Exercise description: Print the line that contains "Click the USD" and every line after it through the last line of the records below, exactly as written and nothing else.

Data for review:
....................

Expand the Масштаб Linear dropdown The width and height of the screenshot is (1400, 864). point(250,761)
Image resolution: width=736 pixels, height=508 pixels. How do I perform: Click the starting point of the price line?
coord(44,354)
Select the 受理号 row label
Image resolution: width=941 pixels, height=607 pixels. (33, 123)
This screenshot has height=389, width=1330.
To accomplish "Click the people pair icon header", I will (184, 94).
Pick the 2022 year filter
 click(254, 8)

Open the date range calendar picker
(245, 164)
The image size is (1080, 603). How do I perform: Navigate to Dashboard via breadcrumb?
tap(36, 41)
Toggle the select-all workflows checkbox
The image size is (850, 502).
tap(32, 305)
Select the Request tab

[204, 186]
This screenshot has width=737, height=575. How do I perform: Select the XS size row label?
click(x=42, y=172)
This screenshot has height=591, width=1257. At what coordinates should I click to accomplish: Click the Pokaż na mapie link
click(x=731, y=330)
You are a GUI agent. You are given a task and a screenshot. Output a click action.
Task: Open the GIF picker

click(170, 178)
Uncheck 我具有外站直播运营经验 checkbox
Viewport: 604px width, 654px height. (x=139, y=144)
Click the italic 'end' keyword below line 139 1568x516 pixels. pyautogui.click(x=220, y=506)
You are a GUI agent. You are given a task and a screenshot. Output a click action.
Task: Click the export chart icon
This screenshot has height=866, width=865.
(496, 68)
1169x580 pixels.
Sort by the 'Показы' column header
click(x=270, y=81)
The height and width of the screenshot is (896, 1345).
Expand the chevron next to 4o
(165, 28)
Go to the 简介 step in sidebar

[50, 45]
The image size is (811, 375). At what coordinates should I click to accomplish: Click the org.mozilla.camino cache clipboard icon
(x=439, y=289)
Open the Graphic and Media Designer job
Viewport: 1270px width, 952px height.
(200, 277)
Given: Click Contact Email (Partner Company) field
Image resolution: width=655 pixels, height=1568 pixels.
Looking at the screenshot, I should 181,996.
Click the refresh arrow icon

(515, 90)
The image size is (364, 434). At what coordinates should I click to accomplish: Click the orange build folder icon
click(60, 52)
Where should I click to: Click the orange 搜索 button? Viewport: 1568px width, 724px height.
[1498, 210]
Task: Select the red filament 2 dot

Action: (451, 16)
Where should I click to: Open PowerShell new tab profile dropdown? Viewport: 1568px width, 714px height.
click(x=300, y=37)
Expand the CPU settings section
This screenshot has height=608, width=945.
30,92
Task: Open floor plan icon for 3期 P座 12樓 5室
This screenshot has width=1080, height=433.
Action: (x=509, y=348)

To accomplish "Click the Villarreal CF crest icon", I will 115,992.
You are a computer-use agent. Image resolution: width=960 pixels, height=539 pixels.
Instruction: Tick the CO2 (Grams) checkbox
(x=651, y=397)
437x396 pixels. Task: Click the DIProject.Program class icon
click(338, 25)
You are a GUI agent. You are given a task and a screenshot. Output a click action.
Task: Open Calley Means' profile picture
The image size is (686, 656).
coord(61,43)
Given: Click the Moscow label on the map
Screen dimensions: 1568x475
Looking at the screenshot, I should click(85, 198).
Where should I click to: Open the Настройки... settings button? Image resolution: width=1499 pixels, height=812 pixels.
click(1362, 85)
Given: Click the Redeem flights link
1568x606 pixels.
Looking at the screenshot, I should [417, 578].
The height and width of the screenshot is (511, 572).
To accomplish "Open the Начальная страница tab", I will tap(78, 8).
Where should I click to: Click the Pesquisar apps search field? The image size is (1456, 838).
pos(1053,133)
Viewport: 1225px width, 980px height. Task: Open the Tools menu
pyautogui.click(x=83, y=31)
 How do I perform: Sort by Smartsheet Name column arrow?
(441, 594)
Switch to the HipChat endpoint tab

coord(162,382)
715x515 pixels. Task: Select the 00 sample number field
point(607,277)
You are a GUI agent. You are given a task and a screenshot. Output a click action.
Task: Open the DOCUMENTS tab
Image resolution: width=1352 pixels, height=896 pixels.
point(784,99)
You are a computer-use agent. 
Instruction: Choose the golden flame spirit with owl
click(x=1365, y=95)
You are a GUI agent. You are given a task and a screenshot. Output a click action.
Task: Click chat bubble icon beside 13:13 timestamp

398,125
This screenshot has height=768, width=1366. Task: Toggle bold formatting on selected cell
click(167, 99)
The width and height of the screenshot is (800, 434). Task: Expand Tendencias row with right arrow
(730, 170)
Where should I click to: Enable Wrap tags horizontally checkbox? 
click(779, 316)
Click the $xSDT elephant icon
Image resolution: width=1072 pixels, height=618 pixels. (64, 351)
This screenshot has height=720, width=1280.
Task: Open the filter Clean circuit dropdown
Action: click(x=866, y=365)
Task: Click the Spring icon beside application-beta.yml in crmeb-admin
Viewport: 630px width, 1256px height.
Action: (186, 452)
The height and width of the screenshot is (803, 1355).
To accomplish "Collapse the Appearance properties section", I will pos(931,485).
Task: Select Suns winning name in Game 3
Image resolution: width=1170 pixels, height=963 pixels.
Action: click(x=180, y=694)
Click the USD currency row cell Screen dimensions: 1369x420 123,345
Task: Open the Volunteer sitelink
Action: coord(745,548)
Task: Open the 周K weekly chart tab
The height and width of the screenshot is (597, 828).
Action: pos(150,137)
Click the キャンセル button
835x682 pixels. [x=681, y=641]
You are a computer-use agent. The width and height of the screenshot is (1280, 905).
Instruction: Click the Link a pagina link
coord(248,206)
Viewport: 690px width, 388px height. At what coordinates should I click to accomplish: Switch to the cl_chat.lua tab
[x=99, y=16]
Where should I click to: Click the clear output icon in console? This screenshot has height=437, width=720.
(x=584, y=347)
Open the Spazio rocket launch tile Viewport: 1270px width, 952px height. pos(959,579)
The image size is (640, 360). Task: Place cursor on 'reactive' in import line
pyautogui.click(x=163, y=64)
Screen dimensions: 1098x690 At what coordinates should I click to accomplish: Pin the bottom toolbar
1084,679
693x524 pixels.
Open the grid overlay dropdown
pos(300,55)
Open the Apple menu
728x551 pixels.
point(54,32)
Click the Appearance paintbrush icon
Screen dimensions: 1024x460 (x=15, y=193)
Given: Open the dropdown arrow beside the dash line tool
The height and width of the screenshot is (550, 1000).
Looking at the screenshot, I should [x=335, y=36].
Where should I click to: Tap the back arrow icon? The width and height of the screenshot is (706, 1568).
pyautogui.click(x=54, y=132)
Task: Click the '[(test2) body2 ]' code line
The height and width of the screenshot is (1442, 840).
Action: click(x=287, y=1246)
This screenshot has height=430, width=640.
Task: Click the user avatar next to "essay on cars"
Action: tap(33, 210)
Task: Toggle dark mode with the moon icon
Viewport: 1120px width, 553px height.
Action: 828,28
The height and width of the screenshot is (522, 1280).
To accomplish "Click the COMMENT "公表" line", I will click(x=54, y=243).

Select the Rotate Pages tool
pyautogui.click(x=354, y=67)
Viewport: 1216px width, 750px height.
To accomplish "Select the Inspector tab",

....................

Task output:
Click the USD currency row cell Screen dimensions: 1369x420 123,345
Task: Open the Volunteer sitelink
Action: coord(745,548)
Task: Open the 周K weekly chart tab
The height and width of the screenshot is (597, 828).
Action: pos(150,137)
Click the キャンセル button
835x682 pixels. [x=681, y=641]
You are a computer-use agent. The width and height of the screenshot is (1280, 905).
Instruction: Click the Link a pagina link
coord(248,206)
Viewport: 690px width, 388px height. At what coordinates should I click to accomplish: Switch to the cl_chat.lua tab
[x=99, y=16]
Where should I click to: Click the clear output icon in console? This screenshot has height=437, width=720.
(x=584, y=347)
Open the Spazio rocket launch tile Viewport: 1270px width, 952px height. pos(959,579)
The image size is (640, 360). Task: Place cursor on 'reactive' in import line
pyautogui.click(x=163, y=64)
Screen dimensions: 1098x690 At what coordinates should I click to accomplish: Pin the bottom toolbar
1084,679
693x524 pixels.
Open the grid overlay dropdown
pos(300,55)
Open the Apple menu
728x551 pixels.
point(54,32)
Click the Appearance paintbrush icon
Screen dimensions: 1024x460 (x=15, y=193)
Given: Open the dropdown arrow beside the dash line tool
The height and width of the screenshot is (550, 1000).
Looking at the screenshot, I should [x=335, y=36].
Where should I click to: Tap the back arrow icon? The width and height of the screenshot is (706, 1568).
pyautogui.click(x=54, y=132)
Task: Click the '[(test2) body2 ]' code line
The height and width of the screenshot is (1442, 840).
Action: click(x=287, y=1246)
This screenshot has height=430, width=640.
Task: Click the user avatar next to "essay on cars"
Action: tap(33, 210)
Task: Toggle dark mode with the moon icon
Viewport: 1120px width, 553px height.
Action: 828,28
The height and width of the screenshot is (522, 1280).
To accomplish "Click the COMMENT "公表" line", I will click(x=54, y=243).

Select the Rotate Pages tool
pyautogui.click(x=354, y=67)
Viewport: 1216px width, 750px height.
To accomplish "Select the Inspector tab",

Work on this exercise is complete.